ISLAMABAD – The National Assembly Standing Committee on Finance on Friday strongly rebuked the Federal Board of Revenue (FBR) for bypassing parliamentary oversight by promulgating the Tax Laws (Amendment) Ordinance, 2025. The committee took issue with the urgency in implementing the ordinance, which has already been dispatched to field formations to recover payments from taxpayers without affording them the right of appeal.
Chaired by MNA Syed Naveed Qamar, the committee met to review the legal and procedural implications of Ordinance No IV/2025 and its potential fallout on various sectors. Expressing serious concern, Qamar termed the ordinance an “abuse of power” and criticised the FBR for using it as a tool to initiate immediate recoveries without recourse for affected taxpayers.
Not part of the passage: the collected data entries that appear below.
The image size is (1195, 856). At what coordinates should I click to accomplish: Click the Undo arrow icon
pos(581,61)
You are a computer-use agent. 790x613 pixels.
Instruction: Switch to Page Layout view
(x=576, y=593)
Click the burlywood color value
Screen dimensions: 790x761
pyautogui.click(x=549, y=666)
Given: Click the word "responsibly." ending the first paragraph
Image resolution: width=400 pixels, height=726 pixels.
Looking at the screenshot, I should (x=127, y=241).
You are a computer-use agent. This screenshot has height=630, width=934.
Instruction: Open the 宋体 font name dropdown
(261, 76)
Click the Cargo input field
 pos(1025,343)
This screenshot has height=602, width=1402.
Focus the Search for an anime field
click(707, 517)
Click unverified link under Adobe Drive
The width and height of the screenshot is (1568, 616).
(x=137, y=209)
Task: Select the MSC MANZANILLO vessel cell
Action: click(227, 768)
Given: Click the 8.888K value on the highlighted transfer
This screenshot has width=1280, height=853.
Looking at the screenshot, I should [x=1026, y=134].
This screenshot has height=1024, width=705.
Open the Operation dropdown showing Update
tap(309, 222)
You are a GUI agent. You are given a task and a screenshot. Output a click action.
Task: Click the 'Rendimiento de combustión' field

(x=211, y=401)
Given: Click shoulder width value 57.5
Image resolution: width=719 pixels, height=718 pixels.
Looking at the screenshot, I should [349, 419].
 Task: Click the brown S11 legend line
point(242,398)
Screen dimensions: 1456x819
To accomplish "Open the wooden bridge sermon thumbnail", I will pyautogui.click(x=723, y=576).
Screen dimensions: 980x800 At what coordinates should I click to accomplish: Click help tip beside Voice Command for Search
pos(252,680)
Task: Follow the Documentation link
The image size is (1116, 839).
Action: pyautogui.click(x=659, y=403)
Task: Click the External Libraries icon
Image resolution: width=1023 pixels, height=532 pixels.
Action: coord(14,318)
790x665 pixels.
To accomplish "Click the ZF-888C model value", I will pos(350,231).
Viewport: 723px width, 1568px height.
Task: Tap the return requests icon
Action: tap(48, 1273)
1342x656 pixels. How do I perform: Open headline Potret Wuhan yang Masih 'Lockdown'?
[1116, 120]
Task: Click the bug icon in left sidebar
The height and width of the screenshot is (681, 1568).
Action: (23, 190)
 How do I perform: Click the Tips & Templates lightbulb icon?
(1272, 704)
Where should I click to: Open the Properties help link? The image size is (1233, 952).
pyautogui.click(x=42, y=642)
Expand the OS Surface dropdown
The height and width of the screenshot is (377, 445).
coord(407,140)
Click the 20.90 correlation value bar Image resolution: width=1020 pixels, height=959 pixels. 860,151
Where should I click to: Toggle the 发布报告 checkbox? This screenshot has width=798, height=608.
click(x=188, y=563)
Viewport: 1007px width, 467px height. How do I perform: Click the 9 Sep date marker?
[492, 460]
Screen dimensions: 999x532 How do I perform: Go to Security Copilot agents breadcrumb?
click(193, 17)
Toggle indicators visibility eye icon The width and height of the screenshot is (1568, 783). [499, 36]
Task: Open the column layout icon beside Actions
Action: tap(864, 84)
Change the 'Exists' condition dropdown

FBR Chairman Rashid Mahmood defended the ordinance, stating that it had been approved by the federal cabinet and the President of Pakistan and was aimed at plugging legal and enforcement gaps. “There is no abuse of power,” he said, adding that the ordinance merely operationalised court orders in tax disputes.
Qamar rejected the rationale, noting that urgency alone does not justify circumventing Parliament. “We too have urgency to review this ordinance. It should be brought before the House immediately,” he said, instructing the Ministry of Law and Justice to table the ordinance in Parliament without delay.
A representative of the Law Ministry confirmed that the ordinance would be presented as a bill in the ongoing session and then referred back to the committee for detailed scrutiny and report. However, when asked to explain the basis for the urgency, the law official was unable to provide a convincing response.
Committee members raised questions over the ordinance’s potential impact, particularly its perceived contradiction with the FBR’s stated objective of fostering a business-friendly environment. MNA Mirza Ikhtiar Baig said, “The ordinance goes against the FBR’s commitments. Trade bodies like FPCCI are protesting against it.”
Members also raised concerns about the ordinance’s implications for the judiciary and its potential to bypass judicial processes.
In response, the FBR chairman argued that the ordinance was meant to address a legal loophole exploited by some taxpayers. He explained that a procedural gap allowed up to 30 days’ delay in payments even after final judgments by the Supreme Court or High Courts.
“Billions remain unrecovered despite clear verdicts. The ordinance addresses this via amendments to Sections 138(3A) and 140(6A), enabling immediate recovery post-judgment,” he said.
He acknowledged the committee’s concerns but appealed for a trial period of 1–2 months to observe the ordinance’s operations before Parliament passes final judgment.
Despite the explanation, the committee remained unconvinced. “We’re waiting for it to come to us as a bill. Then we’ll scrutinise it thoroughly,” Qamar said.
The development signals a potential standoff between the legislature and the tax authority over bypassing legislative scrutiny and fast-tracking tax recovery measures without broader consultation.